Avec ou sans Wagner, il n’est pas question pour les autorités russes de lâcher les partenaires africains comme la Centrafrique ou le Mali, rassure la diplomatie russe. Qui n’évoque pas le rôle spécifique et contesté que jouent les mercenaires envoyés sur le continent.

 

Après la rébellion du groupe Wagner aux portes de Moscou, le 24 juin 2023, la mise à l’écart de son dirigeant, Evguéni Prigojine, l’incertitude est entière quant au devenir de la présence russe en Afrique.

Ou plutôt des présences russes, car il faut distinguer les appuis directs de Moscou et ceux, bien plus officieux, du groupe de mercenaires. Selon Sergueï Lavrov, ministre russe des Affaires étrangères (photo ci-dessus), le coup de force ne change rien aux relations de la Russie avec ses alliés africains.

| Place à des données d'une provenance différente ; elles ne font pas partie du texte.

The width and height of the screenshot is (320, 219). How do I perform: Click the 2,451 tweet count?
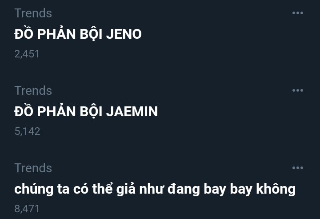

« Moscou ne peut guère courir le risque de démanteler totalement cette milice privée et perdre ainsi les avantages acquis, tant sur le plan militaire que diplomatique », juge un analyste américain.

« En plus de leurs contacts avec Wagner, les gouvernements de la République centrafricaine et du Mali ont des contacts officiels avec nos dirigeants, par l’intermédiaire de leurs gouvernements. À leur demande, plusieurs centaines de militaires travaillent en Centrafrique en tant qu’instructeurs. Ce travail sera bien sûr poursuivi », a-t-il déclaré, le 26 juin, à la chaîne russe RT. À noter que le ministre ne parle que des militaires envoyés directement par le Kremlin et ne se prononce pas au nom de Wagner, contrairement à ce qu’ont pu laisser penser des informations de presse publiées ce 27 juin, basées sur une mauvaise traduction de ses propos.

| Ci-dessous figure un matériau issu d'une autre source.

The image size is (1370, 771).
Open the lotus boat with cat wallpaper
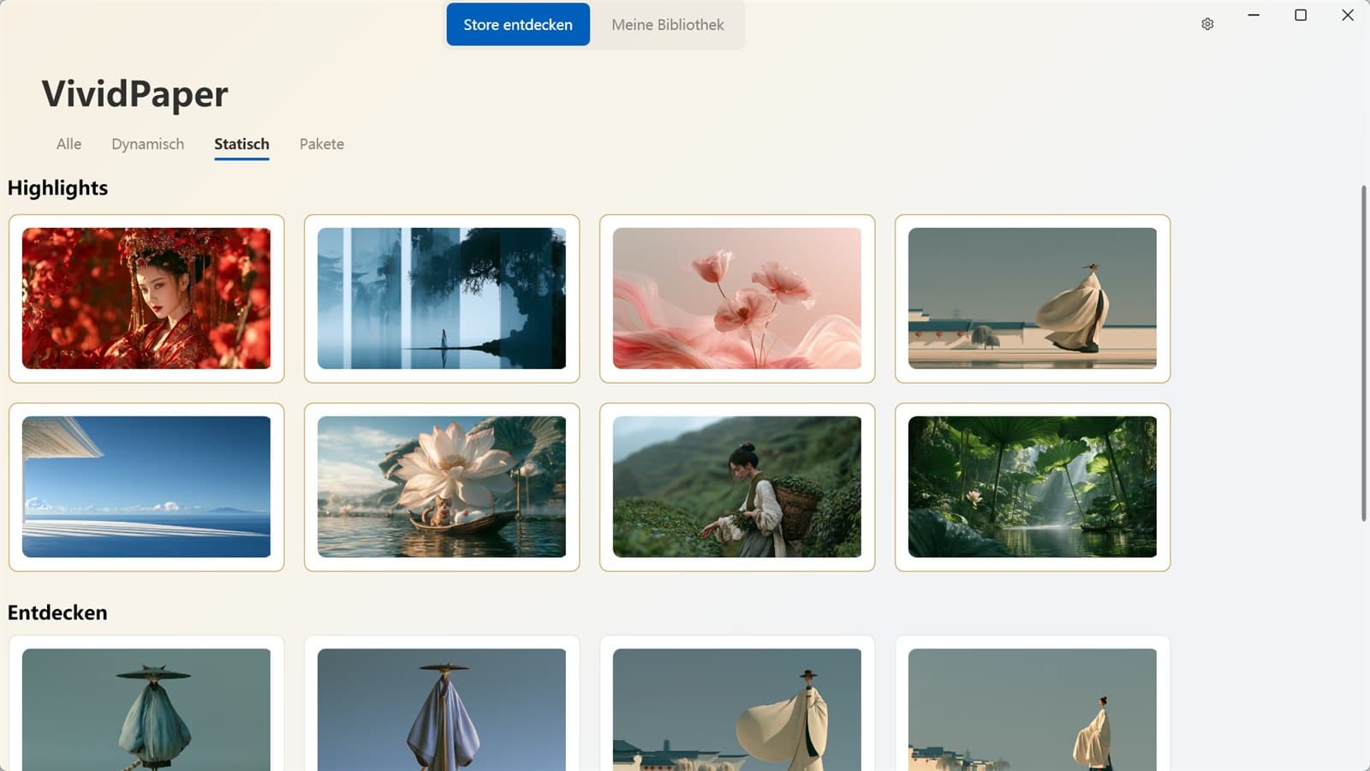point(442,487)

Le ministre a révélé que le président Poutine avait reçu « beaucoup d’appels » de la part de ses amis étrangers « pour exprimer des mots de soutien ». Quant aux autres pays, ceux qui dénoncent l’invasion en Ukraine, « franchement, je m’en fiche. Les relations avec l’Occident sont détruites, alors un épisode de plus ou de moins… », a-t-il lâché.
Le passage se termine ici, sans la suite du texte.